• [Data shown]:
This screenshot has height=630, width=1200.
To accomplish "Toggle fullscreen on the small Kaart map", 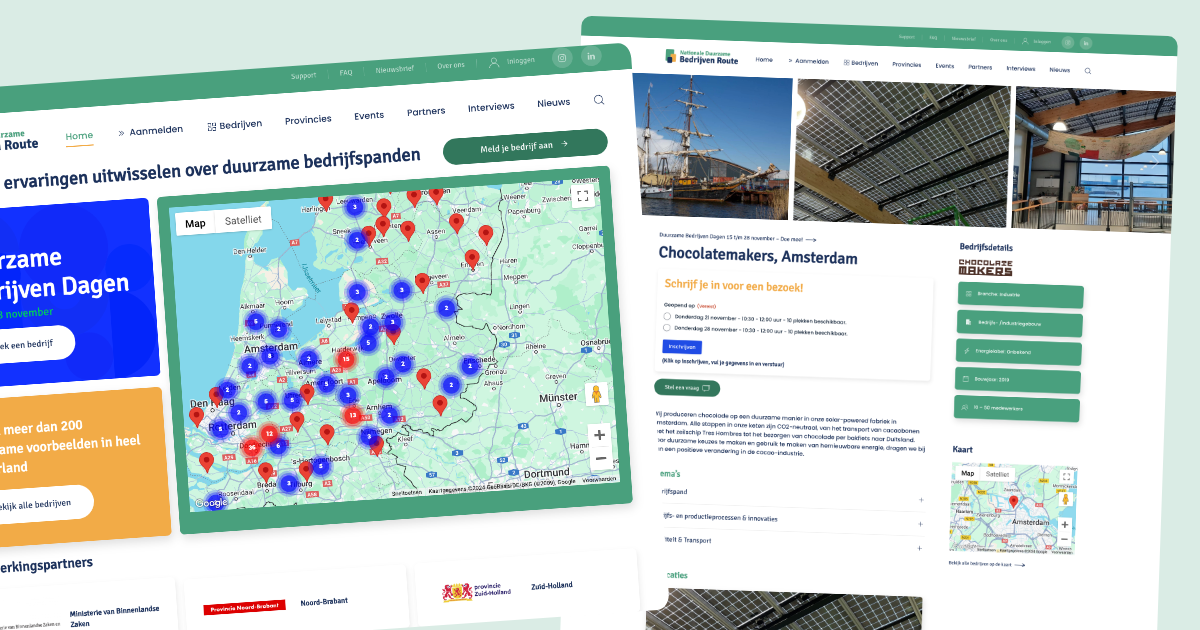I will click(1066, 477).
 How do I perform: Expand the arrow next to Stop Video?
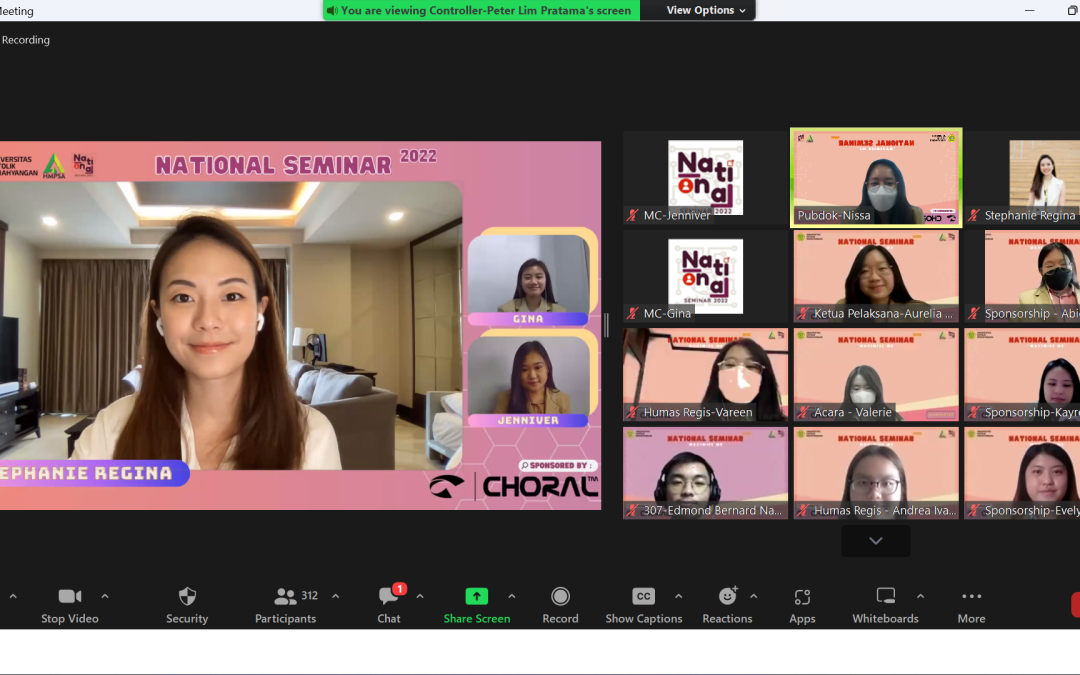click(105, 596)
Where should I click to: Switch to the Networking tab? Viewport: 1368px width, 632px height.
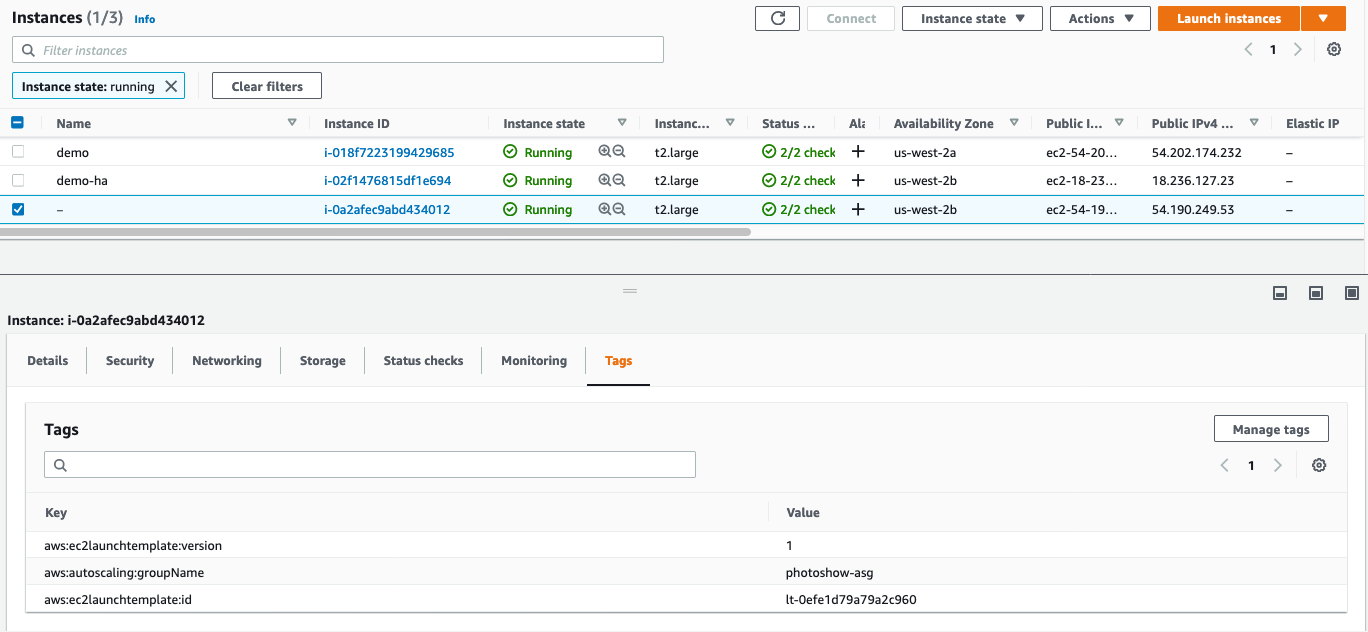pyautogui.click(x=227, y=361)
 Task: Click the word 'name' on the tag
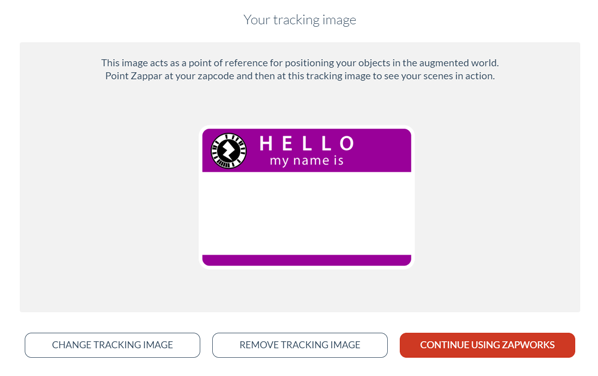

• [Do this]:
Please rewrite the entries starting at the line that contains "How do I perform: Expand" and ending with the last entry, changing "Networking" to "Display" and leaving everything else as it is. Give only those lines, without the pictures.

• [Response]:
 How do I perform: Expand the arrow next to Stop Video?
click(105, 596)
Where should I click to: Switch to the Display tab? Viewport: 1368px width, 632px height.
pyautogui.click(x=227, y=361)
 Task: Click the word 'name' on the tag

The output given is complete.